Current work uses the Mobile User Objective System, or MUOS, a narrow band military communications satellite system.

Next steps are to pair the AARDVARK with aviation, field artillery and electronic warfare systems so that the separate systems can share the data they detect.

Soldiers also got another crack at seeing a more mobile 105mm artillery piece in action with the Hawkeye system returning to MFIX. The weapon uses special soft recoil technology to mount the 105mm cannon on a Humvee platform.

The pairing comes from a partnership between AM General, the Humvee builder, and Magnus Group, the soft recoil design maker.

Another, larger version made its first appearance at MFIX as well. The Brutus is a 155mm cannon paired with the 5-ton truck, giving Red Legs a chance to move the piece to fire and displace more rapidly than current towed systems and allowing for opportunities to move artillery with air assets in a more compact package.

All systems, from GPS detectors to new arty configurations, received soldier feedback, officials said.

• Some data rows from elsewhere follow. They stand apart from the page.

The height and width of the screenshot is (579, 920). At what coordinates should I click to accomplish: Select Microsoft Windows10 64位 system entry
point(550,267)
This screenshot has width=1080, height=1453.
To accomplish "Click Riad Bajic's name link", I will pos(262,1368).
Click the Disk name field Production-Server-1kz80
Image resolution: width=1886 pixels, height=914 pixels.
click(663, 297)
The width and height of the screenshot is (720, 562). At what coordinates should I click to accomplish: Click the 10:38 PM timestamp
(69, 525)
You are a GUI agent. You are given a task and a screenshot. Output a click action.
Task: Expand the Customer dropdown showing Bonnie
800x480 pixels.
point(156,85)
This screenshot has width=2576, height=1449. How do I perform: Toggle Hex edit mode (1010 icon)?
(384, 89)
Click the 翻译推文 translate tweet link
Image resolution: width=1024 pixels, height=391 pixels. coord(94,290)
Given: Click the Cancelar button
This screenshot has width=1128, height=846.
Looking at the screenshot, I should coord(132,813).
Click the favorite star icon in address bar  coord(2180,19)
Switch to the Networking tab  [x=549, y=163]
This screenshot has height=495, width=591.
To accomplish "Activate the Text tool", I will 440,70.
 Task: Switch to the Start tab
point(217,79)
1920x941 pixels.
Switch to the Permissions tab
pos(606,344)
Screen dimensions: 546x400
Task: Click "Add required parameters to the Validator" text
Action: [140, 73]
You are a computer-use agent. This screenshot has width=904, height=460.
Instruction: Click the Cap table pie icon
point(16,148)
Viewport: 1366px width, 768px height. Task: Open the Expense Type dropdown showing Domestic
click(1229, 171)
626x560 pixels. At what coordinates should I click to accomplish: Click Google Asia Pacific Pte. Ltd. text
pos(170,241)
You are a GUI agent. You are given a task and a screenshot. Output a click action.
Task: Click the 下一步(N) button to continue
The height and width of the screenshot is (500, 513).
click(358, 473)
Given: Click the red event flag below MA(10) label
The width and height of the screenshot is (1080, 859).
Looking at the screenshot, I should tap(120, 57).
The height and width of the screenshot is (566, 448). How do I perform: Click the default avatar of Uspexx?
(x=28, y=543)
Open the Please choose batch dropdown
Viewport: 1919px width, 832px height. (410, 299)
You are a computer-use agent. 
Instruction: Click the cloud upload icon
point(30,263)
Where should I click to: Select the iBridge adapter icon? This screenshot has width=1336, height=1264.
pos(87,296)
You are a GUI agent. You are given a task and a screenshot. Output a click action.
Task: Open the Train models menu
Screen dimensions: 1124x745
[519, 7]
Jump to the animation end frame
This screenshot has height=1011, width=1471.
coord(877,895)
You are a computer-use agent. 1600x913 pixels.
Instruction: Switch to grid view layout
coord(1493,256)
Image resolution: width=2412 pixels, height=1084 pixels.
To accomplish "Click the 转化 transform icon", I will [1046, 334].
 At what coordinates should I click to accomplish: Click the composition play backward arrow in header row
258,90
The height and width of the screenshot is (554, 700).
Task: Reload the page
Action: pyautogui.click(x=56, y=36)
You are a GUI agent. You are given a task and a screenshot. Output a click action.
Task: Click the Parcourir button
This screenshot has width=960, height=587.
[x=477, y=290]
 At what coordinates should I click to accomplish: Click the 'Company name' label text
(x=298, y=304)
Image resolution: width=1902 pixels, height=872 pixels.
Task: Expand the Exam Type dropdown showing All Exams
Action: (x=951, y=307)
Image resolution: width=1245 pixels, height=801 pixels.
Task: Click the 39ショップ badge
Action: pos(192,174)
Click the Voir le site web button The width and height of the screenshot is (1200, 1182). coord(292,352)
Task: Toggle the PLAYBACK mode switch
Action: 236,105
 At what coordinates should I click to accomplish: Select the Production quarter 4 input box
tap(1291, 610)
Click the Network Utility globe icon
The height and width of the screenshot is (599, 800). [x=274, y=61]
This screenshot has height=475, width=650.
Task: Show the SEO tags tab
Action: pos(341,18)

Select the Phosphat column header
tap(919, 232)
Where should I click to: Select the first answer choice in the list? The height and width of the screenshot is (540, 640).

“MFIX provides us an environment where we are able to use live and virtual simulations to gain insights on ways emerging technologies can fit the needs of Soldiers in 2025,” said Maj. Anthony Findlay, acting experimentation and war gaming chief. “Additionally, MFIX provides the Army with feedback on changes in the areas of doctrine and training.”

Todd South has written about crime, courts, government and the military for multiple publications since 2004 and was named a 2014 Pulitzer finalist for a co-written project on witness intimidation. Todd is a Marine veteran of the Iraq War.